Harbor Sweets Chocolate Factory: No Golden Ticket Required

Posted: June 19th, 2009 | Author: | Filed under: Harbor Sweets, Salem, Sweets and Treats | Tags: , , , , | 3 Comments »

We didn’t see any Oompa Loompas, but there is a working chocolate factory just a few blocks from Salem center, complete with vats of chocolate, copper kettles full of hot sugar, and a (small) waterfall of white chocolate.

Many North Shore residents are familiar with Harbor Sweets, makers of the famous sailboat-shaped Sweet Sloop: a triangle of almond buttercrunch covered in white chocolate and dipped in dark chocolate and crushed pecans. But few are aware that the company offers free tours of the factory on Tuesdays and Thursdays from 11:00 to 12:00. The company is also happy to accommodate groups (like Girl Scout troops) almost any time with a reservation.
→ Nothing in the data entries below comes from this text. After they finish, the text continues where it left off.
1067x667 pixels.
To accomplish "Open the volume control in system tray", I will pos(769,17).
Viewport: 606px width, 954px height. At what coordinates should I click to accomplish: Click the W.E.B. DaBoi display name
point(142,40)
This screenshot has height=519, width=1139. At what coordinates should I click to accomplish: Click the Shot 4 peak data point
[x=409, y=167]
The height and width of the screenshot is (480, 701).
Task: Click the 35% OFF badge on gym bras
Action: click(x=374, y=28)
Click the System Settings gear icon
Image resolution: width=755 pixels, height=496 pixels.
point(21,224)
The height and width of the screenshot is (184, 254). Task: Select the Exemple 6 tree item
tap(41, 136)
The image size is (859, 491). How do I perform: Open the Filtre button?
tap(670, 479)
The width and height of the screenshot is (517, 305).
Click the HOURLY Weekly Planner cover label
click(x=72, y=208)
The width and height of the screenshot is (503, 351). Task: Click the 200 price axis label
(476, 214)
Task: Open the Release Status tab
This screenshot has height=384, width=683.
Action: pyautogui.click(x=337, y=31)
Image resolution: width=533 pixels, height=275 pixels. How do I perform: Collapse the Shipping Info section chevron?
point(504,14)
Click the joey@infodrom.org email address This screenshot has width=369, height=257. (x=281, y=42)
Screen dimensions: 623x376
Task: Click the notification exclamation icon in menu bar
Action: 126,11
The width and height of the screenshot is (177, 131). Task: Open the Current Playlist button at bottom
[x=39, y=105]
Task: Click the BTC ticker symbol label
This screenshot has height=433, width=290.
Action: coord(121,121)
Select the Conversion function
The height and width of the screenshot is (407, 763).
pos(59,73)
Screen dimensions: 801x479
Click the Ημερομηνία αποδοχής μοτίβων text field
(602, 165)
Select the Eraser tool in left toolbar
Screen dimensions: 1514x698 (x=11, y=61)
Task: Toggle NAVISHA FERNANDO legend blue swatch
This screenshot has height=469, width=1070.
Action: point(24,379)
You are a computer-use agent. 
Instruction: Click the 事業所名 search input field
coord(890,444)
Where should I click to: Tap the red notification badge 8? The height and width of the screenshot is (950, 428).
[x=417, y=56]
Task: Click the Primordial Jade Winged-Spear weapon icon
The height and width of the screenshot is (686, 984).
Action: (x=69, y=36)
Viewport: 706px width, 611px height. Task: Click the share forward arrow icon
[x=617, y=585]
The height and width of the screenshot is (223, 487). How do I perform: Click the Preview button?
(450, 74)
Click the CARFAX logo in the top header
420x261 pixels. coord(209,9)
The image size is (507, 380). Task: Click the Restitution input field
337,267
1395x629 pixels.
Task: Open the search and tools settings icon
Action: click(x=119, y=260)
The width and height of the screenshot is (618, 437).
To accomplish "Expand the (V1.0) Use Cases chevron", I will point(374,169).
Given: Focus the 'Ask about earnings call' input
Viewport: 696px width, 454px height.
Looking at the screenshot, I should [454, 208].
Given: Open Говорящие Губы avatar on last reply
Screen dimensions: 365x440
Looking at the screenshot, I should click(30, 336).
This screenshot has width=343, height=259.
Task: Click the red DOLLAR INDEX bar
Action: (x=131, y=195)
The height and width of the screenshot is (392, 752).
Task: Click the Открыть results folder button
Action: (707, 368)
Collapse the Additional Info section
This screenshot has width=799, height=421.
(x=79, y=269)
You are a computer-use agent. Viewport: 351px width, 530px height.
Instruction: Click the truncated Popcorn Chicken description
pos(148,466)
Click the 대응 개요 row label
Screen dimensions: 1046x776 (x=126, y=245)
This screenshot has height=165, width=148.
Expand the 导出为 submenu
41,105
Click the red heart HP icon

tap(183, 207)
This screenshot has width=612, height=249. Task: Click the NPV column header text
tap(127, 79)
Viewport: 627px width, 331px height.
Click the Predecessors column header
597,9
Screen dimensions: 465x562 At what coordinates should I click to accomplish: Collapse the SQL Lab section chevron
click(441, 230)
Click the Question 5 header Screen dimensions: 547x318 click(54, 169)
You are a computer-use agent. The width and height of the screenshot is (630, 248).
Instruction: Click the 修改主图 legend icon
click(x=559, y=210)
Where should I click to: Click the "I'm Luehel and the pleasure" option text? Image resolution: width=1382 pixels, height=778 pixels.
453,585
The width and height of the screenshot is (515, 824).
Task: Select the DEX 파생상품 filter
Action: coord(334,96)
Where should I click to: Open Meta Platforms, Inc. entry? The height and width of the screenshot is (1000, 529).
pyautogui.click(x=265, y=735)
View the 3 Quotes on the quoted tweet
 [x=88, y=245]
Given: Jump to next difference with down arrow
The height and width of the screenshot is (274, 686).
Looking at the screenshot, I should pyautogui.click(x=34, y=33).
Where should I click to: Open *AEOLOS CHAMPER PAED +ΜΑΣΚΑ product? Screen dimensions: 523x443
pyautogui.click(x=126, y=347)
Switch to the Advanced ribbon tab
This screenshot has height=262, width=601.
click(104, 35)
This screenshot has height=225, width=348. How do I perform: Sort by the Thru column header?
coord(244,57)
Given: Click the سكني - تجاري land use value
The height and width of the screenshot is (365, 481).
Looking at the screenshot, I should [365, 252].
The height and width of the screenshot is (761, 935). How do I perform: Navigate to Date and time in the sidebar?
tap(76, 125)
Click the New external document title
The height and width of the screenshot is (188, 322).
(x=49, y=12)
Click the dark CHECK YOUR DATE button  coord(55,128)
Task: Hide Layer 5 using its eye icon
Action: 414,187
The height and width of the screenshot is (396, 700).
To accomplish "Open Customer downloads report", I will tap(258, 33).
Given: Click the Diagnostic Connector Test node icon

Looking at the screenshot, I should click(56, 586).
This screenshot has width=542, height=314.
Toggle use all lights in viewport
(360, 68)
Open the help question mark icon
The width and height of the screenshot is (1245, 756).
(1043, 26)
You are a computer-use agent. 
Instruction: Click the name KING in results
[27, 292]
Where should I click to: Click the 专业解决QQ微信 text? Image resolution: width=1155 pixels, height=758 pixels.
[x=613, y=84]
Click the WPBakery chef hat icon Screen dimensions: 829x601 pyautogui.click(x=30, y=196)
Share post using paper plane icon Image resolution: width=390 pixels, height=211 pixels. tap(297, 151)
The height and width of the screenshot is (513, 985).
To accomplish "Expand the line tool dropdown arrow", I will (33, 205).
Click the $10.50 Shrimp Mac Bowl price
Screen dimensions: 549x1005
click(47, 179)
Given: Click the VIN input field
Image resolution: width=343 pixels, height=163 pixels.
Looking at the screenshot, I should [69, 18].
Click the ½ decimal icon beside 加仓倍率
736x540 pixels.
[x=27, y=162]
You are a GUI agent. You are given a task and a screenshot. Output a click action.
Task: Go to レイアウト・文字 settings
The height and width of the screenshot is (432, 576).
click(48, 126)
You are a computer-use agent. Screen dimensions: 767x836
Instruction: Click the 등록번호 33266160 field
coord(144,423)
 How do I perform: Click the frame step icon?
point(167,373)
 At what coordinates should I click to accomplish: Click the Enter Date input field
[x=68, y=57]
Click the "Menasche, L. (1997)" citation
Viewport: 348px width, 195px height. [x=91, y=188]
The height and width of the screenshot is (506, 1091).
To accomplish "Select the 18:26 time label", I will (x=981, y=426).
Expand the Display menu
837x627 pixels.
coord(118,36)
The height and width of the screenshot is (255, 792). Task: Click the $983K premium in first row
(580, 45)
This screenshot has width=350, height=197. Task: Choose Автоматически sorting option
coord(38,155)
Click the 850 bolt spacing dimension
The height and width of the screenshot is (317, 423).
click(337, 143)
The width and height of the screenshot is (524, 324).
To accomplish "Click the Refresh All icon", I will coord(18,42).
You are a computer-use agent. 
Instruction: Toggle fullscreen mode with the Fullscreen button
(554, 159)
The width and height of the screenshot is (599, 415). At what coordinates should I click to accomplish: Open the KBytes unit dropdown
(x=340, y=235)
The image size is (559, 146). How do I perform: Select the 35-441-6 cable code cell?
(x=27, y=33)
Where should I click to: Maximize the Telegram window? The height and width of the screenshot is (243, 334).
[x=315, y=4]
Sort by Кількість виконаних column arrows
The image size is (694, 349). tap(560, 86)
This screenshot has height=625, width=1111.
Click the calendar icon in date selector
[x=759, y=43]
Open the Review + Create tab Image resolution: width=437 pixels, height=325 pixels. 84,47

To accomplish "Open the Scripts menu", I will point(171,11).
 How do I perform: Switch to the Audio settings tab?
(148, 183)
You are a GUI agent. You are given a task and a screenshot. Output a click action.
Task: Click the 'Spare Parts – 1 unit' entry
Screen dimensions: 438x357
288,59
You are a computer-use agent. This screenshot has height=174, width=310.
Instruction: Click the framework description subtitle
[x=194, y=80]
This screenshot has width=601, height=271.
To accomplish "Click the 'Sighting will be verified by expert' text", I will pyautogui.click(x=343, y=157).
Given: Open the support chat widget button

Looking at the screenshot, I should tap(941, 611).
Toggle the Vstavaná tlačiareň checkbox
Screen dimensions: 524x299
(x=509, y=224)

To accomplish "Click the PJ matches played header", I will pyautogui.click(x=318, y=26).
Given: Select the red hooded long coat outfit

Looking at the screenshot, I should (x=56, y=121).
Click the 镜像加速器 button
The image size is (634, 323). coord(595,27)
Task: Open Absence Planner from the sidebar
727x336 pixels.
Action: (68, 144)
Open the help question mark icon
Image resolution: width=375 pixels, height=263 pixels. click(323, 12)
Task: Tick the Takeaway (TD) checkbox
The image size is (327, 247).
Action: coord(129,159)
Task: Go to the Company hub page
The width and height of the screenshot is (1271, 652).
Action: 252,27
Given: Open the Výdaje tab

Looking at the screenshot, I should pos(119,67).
One of the great things about the tour is that despite having been in business for 36 years, Harbor Sweets is still a very small operation. So rather than viewing production from a catwalk above a factory floor, you get an up-close look at the cooking, tempering, molding, wrapping, and packaging of the company’s sweet treats, which is done mostly by hand.

Our tour started in the best way possible, with a platter of rich chocolates to sample. Sweet Sloops are in the middle, at the bottom are Sweet Shells (dark chocolate with an orange crunch), and around the edges are a sampling of Dark Horse molded chocolates. While munching, we watched a short film about the company, which Ben Strohecker began in his basement—he challenged himself to create the best piece of candy in the world, regardless of cost.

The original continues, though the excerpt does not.